Microsoft SQL-Server Query / Procedure: Set-Based Moving Averages (without Cursors, self-joins, or sub-selects) — Example 2, with break-level average-resetting abilities
This blog builds on my prior entry where I provided the source code for a Microsoft SQL-Server Transact-SQL (T-SQL) query example (easily adapted to a stored procedure) that demonstrates an innovative way of efficiently calculating moving-averages, with variable window-widths / queue-depths, without using cursors or self-joins or any of the usual techniques.NOTE: for a more in-depth discussion, read my prior blog which compares this approach to APPLY and OVER approaches as well. This code introduces the new feature of being able to reset the moving-average accumulator(s) value at your chosen break level(s).
This is purely a set-based method, and is very efficient — the only solution that I have found to be more efficient is the native implementation of windowing (OVER clause) functionality in Microsoft SQL-Server 2012, but that has limitations since the native approach does not support using variables to define the number of data-points (i.e., the "window width") to include in the moving-average value like my custom solution is capable of.
This example used the Microsoft AdventureWorks sample database tables and values from SQL-Server 2012 release.

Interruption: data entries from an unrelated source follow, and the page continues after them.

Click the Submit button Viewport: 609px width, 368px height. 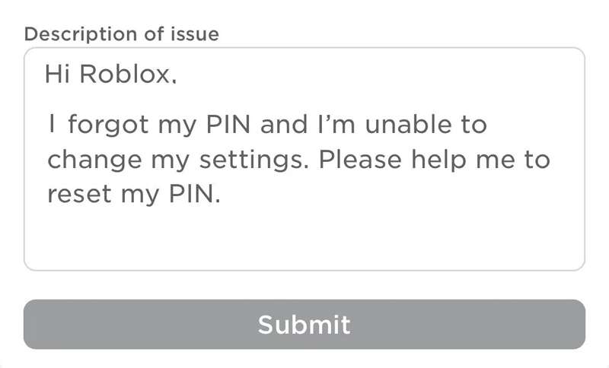305,325
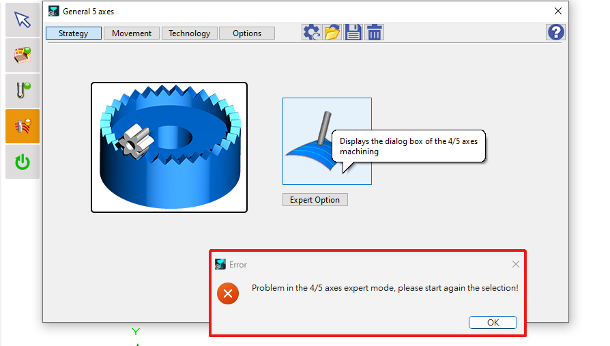Click the 4/5 axes machining surface icon
The width and height of the screenshot is (610, 346).
(327, 141)
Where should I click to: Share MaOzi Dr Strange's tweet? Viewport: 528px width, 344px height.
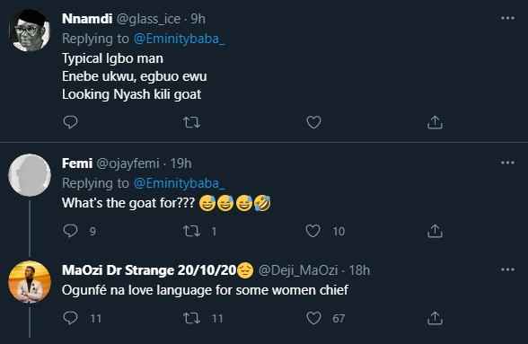click(x=435, y=318)
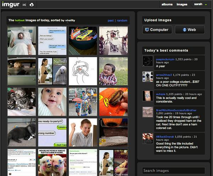Click the shuffle random icon in header

[x=24, y=5]
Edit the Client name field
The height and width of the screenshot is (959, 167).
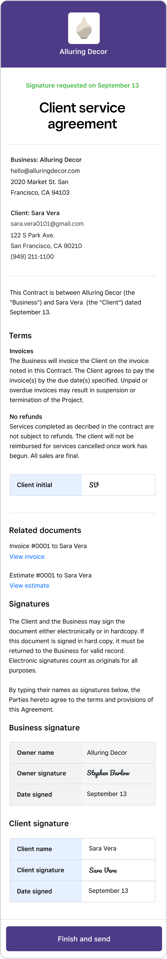point(119,848)
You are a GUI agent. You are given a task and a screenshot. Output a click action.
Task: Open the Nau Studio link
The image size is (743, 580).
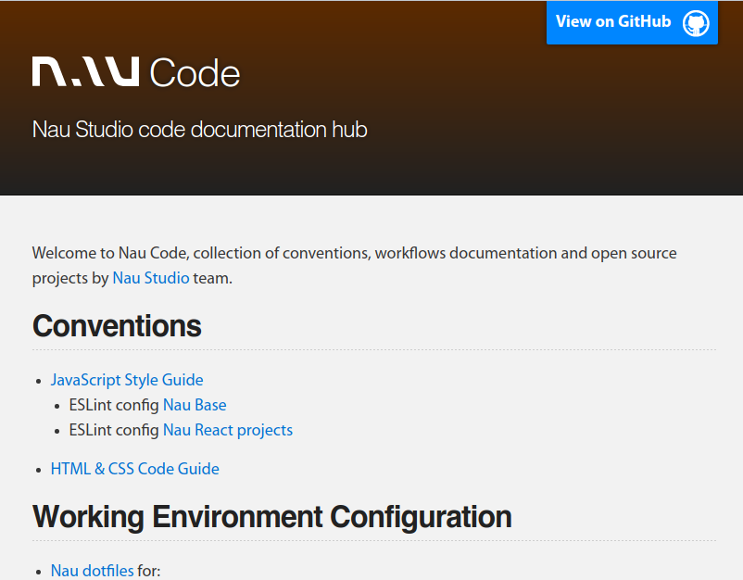coord(150,277)
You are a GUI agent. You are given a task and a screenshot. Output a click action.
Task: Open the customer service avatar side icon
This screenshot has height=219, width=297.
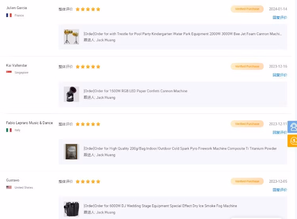click(x=293, y=127)
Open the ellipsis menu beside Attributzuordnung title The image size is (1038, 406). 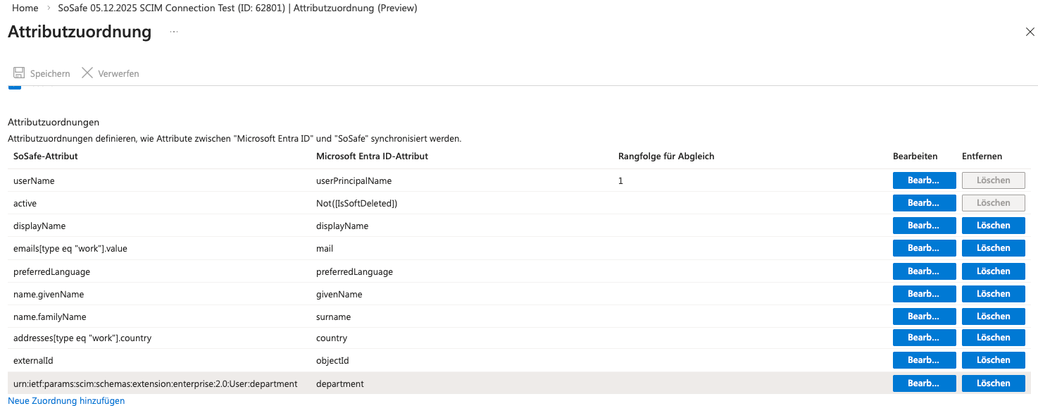(174, 32)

SQL-Server Procedure / Query Source Code
--********************************************************************************
--This source code is Copyright (c) 2007-2017
-- Author: Mike Eberhart
--
--I hereby release this code under the terms of the MIT License (for freeware).
--
--Permission is hereby granted, free of charge, to any person obtaining a copy
--of this software and associated documentation files (the "Software"), to deal
--in the Software without restriction, including without limitation the rights
--to use, copy, modify, merge, publish, distribute, sublicense, and/or sell
--copies of the Software, and to permit persons to whom the Software is
--furnished to do so, subject to the following conditions:
--
--The above copyright notice and this permission notice shall be included in
--all copies or substantial portions of the Software.
--
--THE SOFTWARE IS PROVIDED "AS IS", WITHOUT WARRANTY OF ANY KIND, EXPRESS OR
--IMPLIED, INCLUDING BUT NOT LIMITED TO THE WARRANTIES OF MERCHANTABILITY,
--FITNESS FOR A PARTICULAR PURPOSE AND NONINFRINGEMENT. IN NO EVENT SHALL THE
--AUTHORS OR COPYRIGHT HOLDERS BE LIABLE FOR ANY CLAIM, DAMAGES OR OTHER
--LIABILITY, WHETHER IN AN ACTION OF CONTRACT, TORT OR OTHERWISE, ARISING FROM,
--OUT OF OR IN CONNECTION WITH THE SOFTWARE OR THE USE OR OTHER DEALINGS IN
--THE SOFTWARE.
--********************************************************************************
--**********************************************************************************************
-- BEGIN: Mike's SET-BASED Moving-Average Technique #2 (includes break-level resets of averages)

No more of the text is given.